Reviewing 2003, Martin Ritchley continues:
"The Society’s mortgage assets grew by 13.3%, enabling total assets to reach almost £9 billion by the year end. Savings balances grew by £244 million to a record £6,457 million.
"Over the past few years, we have consistently narrowed our interest margin (principally the difference between the interest we earn from borrowers and the interest we pay to savers) for the benefit of our members. Last year was no exception and the Society’s net interest margin narrowed in 2003 from 1.05% to 1.03% of average assets. This has enabled us to offer even more competitive mortgage and savings products.
"The Coventry’s net interest margin is still one of the narrowest in the industry and the fact that the Society can operate so effectively at this level, underlines not only the success we have achieved in managing our cost base, but also the significant competitive advantage which we derive from our building society status. Quite simply, we have no dividends to pay to external shareholders, which means we can offer more competitive rates to borrowers and savers alike.
"I have repeatedly emphasised the advantage we derive from our low cost base.

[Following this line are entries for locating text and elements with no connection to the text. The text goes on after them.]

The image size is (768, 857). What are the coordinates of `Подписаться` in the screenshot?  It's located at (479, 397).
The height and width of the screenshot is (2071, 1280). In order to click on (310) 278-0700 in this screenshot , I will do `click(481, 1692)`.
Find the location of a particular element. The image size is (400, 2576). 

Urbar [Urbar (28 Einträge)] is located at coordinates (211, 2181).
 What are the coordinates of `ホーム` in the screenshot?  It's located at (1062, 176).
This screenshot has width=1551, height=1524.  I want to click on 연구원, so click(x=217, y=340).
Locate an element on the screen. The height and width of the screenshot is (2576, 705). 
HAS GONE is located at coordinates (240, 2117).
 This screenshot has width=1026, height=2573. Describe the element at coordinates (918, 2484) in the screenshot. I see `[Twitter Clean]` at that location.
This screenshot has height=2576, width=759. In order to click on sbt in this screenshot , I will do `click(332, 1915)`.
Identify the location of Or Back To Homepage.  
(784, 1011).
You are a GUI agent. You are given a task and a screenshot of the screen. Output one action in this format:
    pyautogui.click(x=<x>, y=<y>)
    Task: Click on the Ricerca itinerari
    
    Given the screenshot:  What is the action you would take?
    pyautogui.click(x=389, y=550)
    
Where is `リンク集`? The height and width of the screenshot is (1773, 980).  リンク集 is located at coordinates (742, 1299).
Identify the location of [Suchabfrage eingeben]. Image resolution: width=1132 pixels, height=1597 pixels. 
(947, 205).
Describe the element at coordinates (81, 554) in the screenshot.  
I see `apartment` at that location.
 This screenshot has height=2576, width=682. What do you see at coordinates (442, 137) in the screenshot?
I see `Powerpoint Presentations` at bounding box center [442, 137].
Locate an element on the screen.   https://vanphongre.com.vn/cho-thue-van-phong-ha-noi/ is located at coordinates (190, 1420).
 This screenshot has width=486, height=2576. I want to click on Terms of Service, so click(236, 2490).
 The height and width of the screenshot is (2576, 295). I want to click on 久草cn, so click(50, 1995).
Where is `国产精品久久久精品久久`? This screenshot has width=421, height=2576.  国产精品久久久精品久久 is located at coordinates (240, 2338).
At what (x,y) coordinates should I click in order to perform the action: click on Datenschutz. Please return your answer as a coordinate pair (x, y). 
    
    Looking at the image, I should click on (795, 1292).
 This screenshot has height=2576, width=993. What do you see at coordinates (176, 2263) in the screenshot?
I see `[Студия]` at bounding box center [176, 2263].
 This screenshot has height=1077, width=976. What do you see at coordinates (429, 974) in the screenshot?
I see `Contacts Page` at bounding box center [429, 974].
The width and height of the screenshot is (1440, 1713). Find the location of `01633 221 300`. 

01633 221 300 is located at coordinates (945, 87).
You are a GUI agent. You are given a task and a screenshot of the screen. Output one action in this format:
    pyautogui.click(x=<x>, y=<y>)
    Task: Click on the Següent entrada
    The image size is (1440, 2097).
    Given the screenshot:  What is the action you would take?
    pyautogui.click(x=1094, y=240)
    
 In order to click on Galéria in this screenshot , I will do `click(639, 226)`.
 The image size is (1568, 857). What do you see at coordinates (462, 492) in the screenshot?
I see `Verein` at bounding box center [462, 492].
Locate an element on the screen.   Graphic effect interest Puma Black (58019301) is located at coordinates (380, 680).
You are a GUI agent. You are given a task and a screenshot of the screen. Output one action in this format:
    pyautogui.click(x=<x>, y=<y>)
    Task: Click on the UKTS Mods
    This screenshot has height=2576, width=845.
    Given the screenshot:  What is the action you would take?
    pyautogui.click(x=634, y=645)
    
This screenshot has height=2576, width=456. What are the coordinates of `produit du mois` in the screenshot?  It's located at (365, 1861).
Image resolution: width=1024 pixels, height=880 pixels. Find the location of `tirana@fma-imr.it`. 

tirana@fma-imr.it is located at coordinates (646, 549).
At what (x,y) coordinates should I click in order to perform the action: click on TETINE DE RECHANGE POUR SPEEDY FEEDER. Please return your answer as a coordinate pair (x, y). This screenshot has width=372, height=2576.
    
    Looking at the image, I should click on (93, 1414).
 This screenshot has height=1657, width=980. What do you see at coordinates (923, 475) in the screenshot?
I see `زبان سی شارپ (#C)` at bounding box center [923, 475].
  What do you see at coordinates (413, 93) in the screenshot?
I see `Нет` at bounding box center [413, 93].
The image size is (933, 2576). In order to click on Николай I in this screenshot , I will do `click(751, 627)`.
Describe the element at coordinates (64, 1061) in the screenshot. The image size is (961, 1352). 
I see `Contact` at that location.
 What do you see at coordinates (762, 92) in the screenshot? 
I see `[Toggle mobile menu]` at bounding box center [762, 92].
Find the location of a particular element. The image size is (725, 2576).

Despite additional expenditure invested in our distribution channels and the construction of a further administrative building, I am pleased to report a further reduction in our ratio of administrative expenses from 0.65% to 0.63% of average assets — the eighth successive year of improvement.
"Although profit maximisation is not the ambition of a building society committed to delivering member value, our pre tax profit increased by 4.4% to £47.3 million. This contributed to the Society maintaining its strong capital position; at the year end total capital exceeded £478 million representing 5.67% of share and deposit balances.
"A key feature of our success over the years has been the quality of our mortgage book. Despite the recent increases in Bank of England base rate, the level of interest rates still remains historically low, underpinning the affordability of mortgage repayments.
"Consequently, our arrears’ performance has improved still further during the year, so that arrears at the year end are well under half the industry average and there were just six properties in possession.
"By any standards, our results are impressive. They demonstrate that, as a building society committed to putting its members first, we have a winning formula which year after year is delivering commercial success. Our achievements in 2003 provide the firm foundation upon which to grow our business, for the benefit of our saving and borrowing members."